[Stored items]
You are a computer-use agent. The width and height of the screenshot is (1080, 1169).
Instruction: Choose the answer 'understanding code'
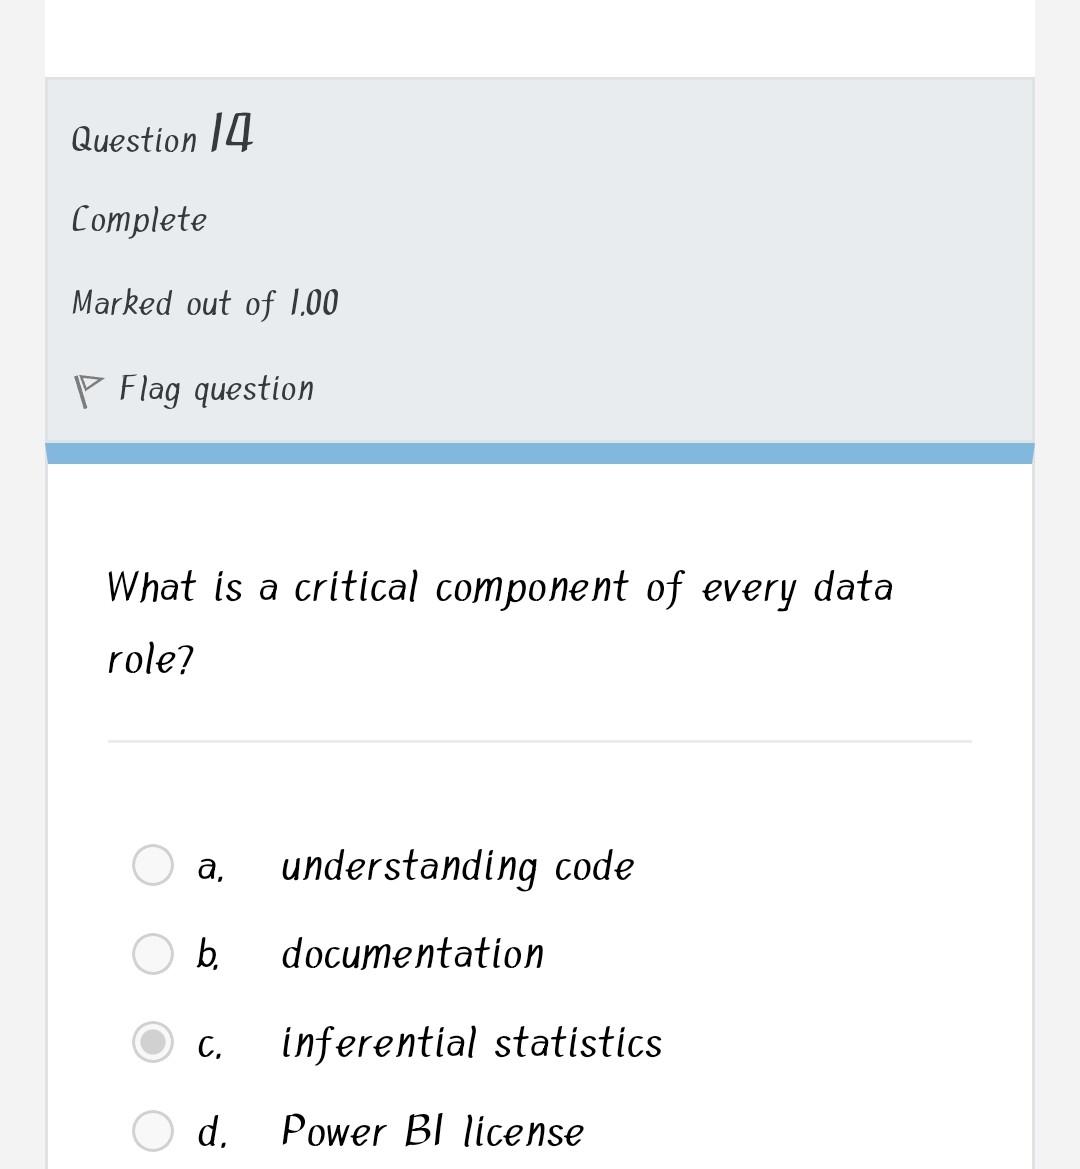point(458,866)
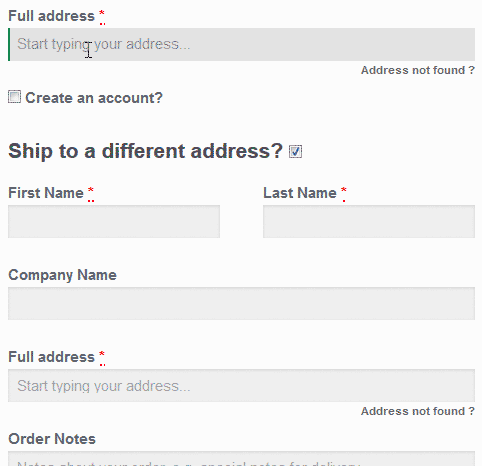Click the Ship to a different address heading

[146, 151]
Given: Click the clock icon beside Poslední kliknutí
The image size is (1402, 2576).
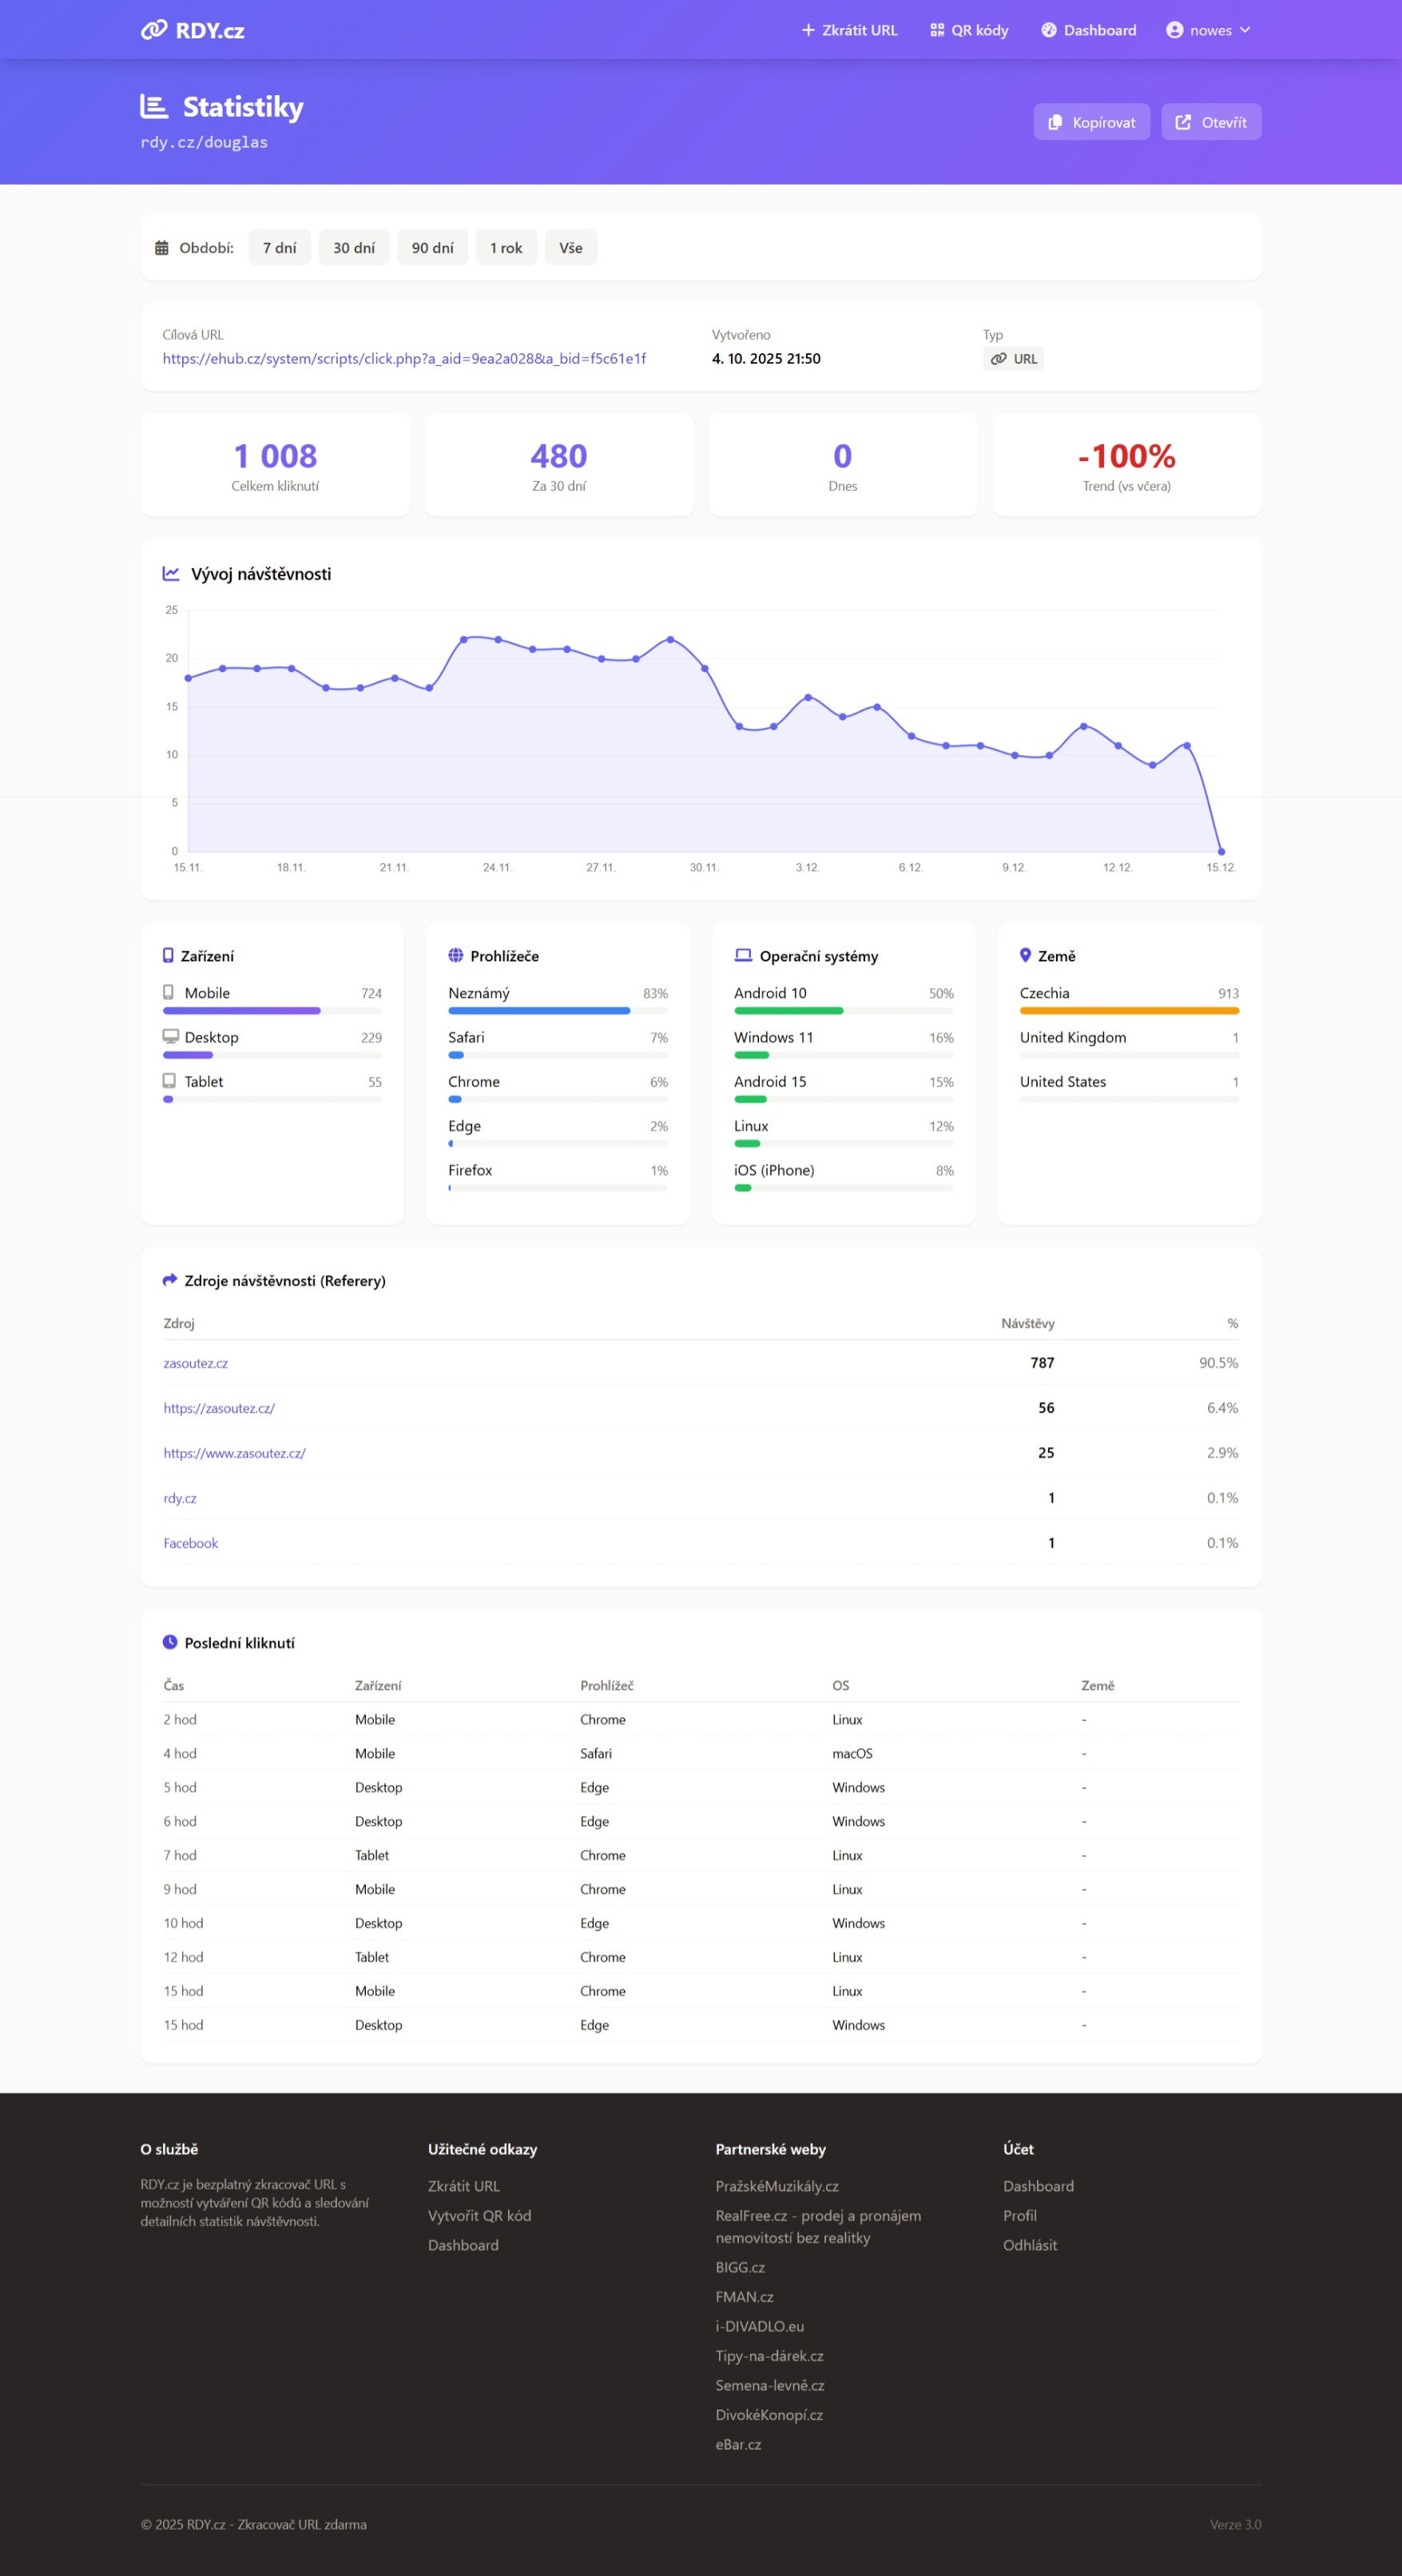Looking at the screenshot, I should [170, 1642].
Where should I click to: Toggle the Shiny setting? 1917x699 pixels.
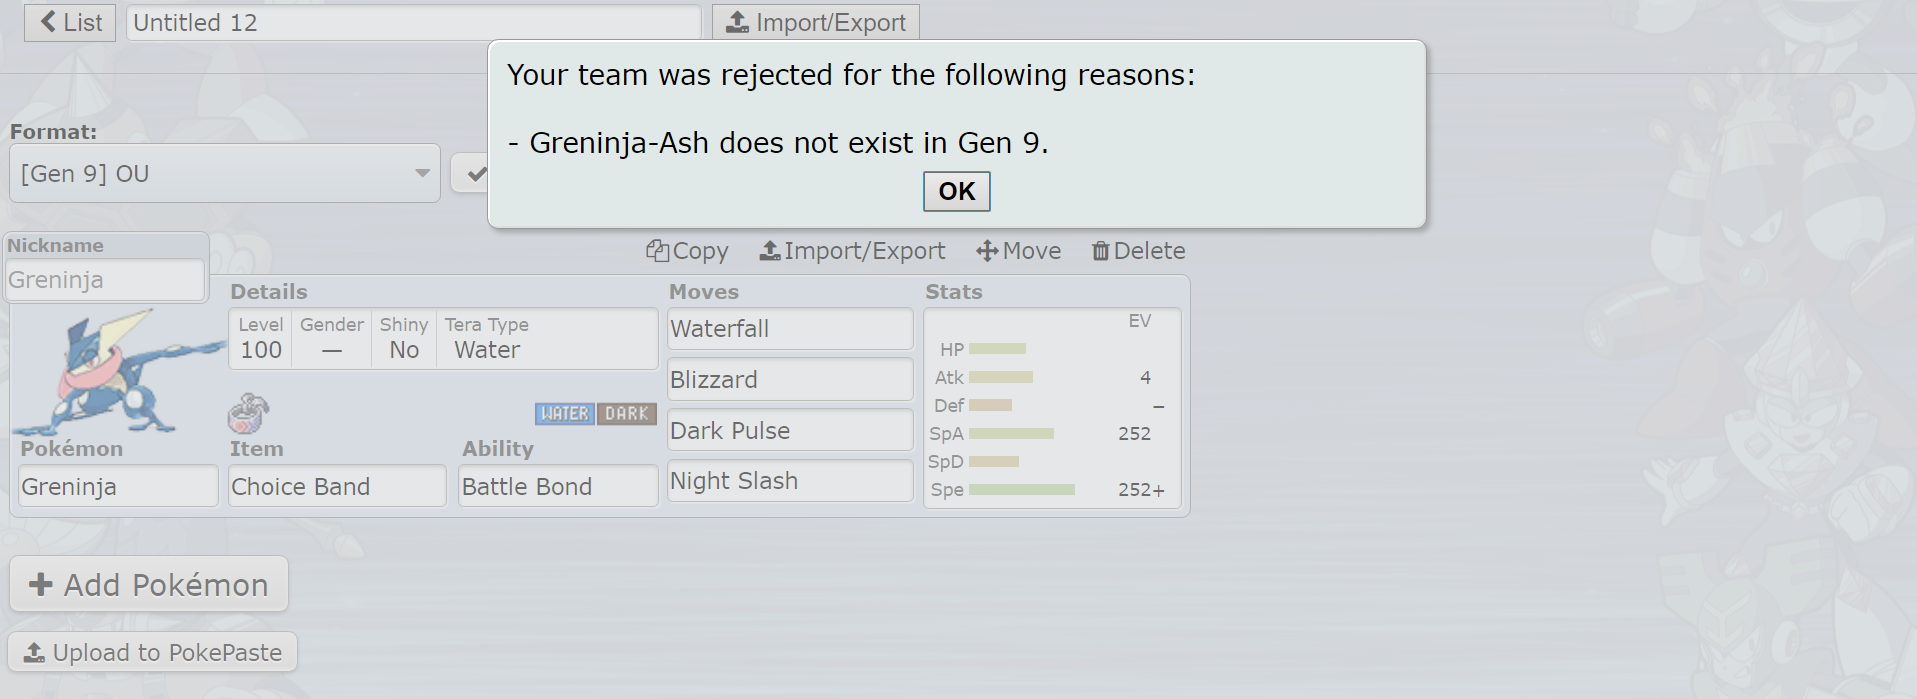[404, 339]
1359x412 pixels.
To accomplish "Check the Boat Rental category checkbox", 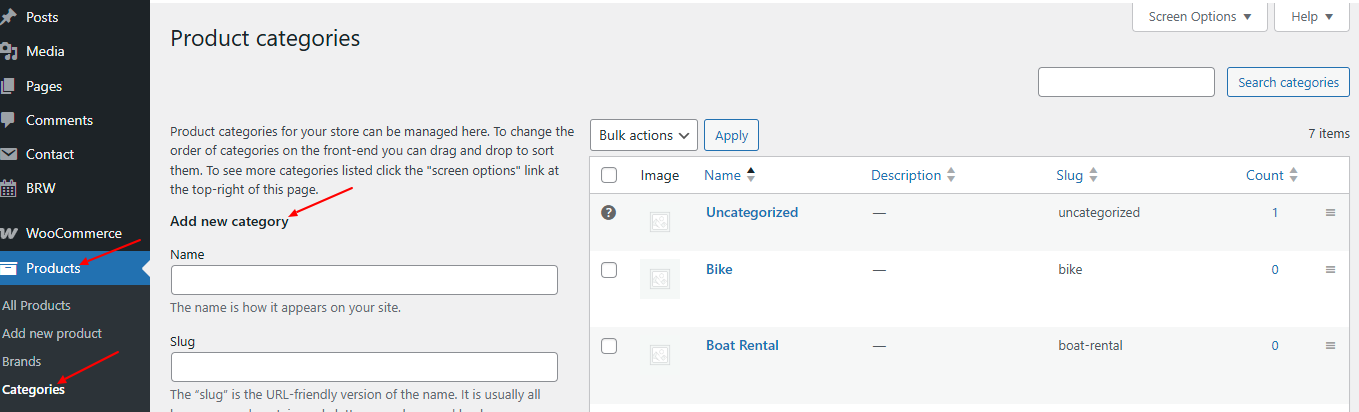I will [609, 346].
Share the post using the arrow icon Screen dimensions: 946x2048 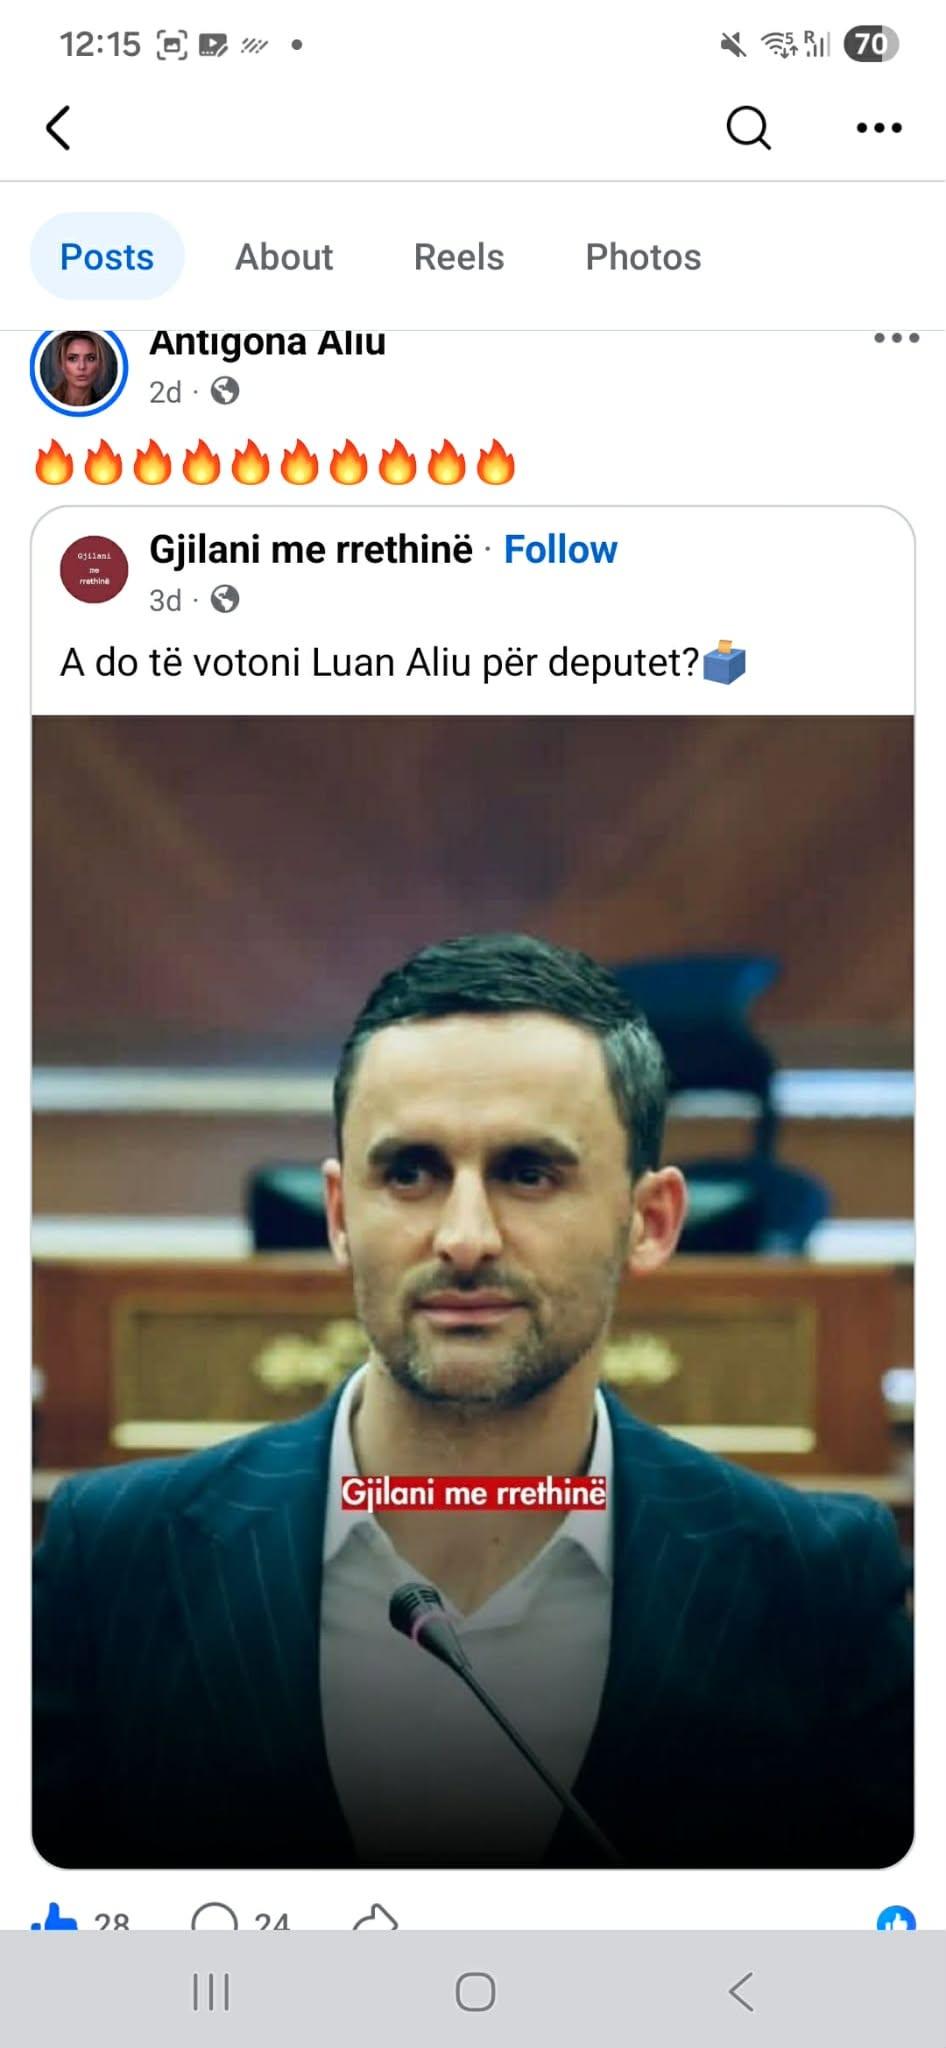point(376,1917)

### Problem description:
Output only the lines running from the top of the data above to the line with "1359x412 pixels.", inclusive, word for word and without pictures.

### Expected answer:
You are a computer-use agent. The width and height of the screenshot is (1080, 1169).
Instruction: Choose the answer 'understanding code'
point(458,866)
Click the Ship to a different address heading

[146, 151]
Given: Click the clock icon beside Poslední kliknutí
The image size is (1402, 2576).
Looking at the screenshot, I should [170, 1642].
Where should I click to: Toggle the Shiny setting? 1917x699 pixels.
[404, 339]
1359x412 pixels.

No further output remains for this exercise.